Eindrucksvolle Talentprobe
 
Schuberts "Winterreise" mit Matthias Nenner und Matthias Alteheld
 
Porta Westfalica (usk). "Wir waren über die düstere Stimmung dieser Lieder ganz verblüfft, und Schober sagte, es habe ihm nur ein Lied gefallen." Dies war die Reaktion der Schubert-Freunde auf die "Winterreise".
 
Von Udo Stephan Köhne
 
 
Inzwischen ist dieser größte aller Liederzyklen trotz (oder gerade wegen) seiner traurigen Anlage zum Kultstück avanciert, aber auch zur technisch-geistigen Herausforderung. Jetzt stellten sich in der Hausberger St.-Walburga-Kirche Matthias Nenner (Bariton) und Matthias Alteheld (Klavier) dem Wagnis "Winterreise".
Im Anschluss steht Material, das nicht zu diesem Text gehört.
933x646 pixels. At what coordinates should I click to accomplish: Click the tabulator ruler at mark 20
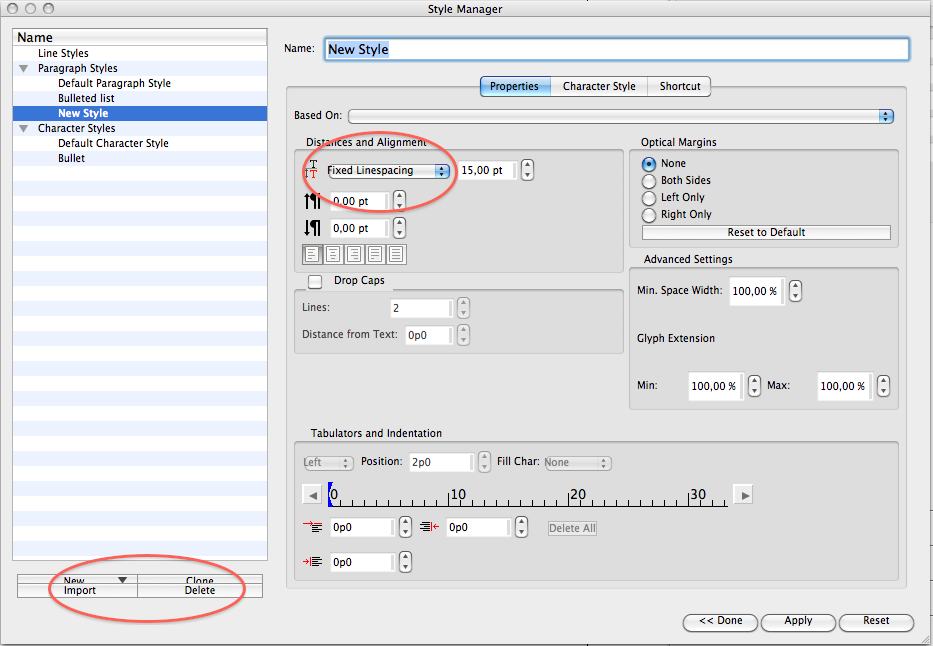572,498
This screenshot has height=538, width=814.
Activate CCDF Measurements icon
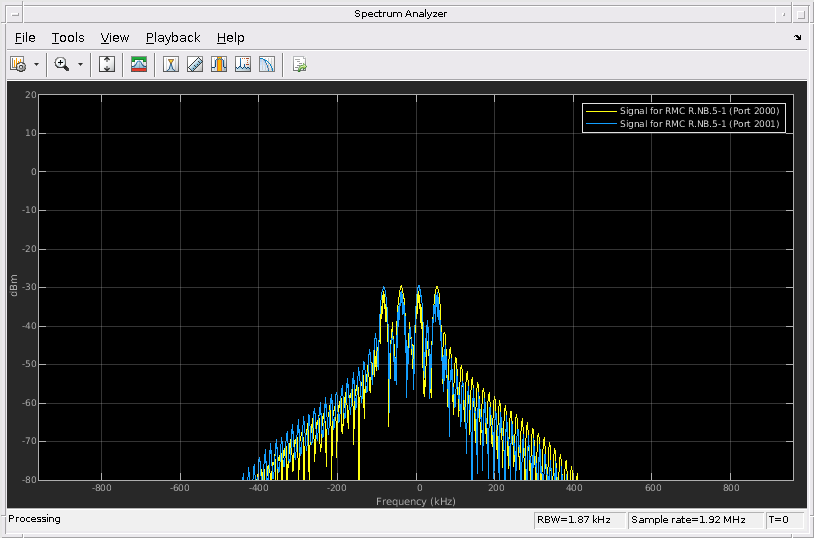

Junge Interpreten, die sich ausprobieren möchten, standen im gedämpften Rampenlicht: Da schwingt schnell eine Spur Skepsis mit, ob die aufgestellte Hürde nicht noch eine Nummer zu groß ist. Doch die beiden Ausführenden konnten etwaige Zweifel schnell ausräumen. Ihre Schubert-Reise war stimmige Sache.


Ohne übertriebenes Pathos gingen Nenner und Alteheld das knapp 70-minütige Opus an. Forsche Tempi, zügige Übergänge, dazu eine Leichtigkeit in der musikalischen Diktion, die der "Winterreise" einiges von der ihr innewohnenden Schwere nahm: In jedem Fall gut. Keine Verdopplung der musikalischen Schwermut durch schleppendes Tempo und künstlich verdunkelte Stimme: Im archaisch wirkenden Kirchenraum von St. Walburga wurde ganz der Wirkung des Stückes vertraut. Und das konnten die Interpreten dank guter Detailabstimmung auch tun.

Überzeugend das eher helle Timbre von Matthias Nenner, das flexibel geführt durch die 24 Lieder kam. Ein Bariton, der unverkrampft von der dramatischen Attacke in die lyrische Gestaltungsweise wechseln kann, zeigte sich. Mit enormer dynamischer Bandbreite, guter Textverständlichkeit und darstellerischer Intelligenz.

Höchst ansprechend auch, was Matthias Alteheld auf dem nicht gerade leistungsstarken Flügel vollbrachte: Viel Sinn für das große Ganze, doch zugleich liebevoller Blick auf das musikalische Detail. Pech, dass ihn in der Endphase (Nr. 22) die Treffsicherheit im Stich ließ.

Im Ganzen ein Abend, der Franz Schuberts "Winterreise" in bestes Licht rückte. Uneitel und musikalisch gewissermaßen objektivierend. Dafür langanhaltender Beifall.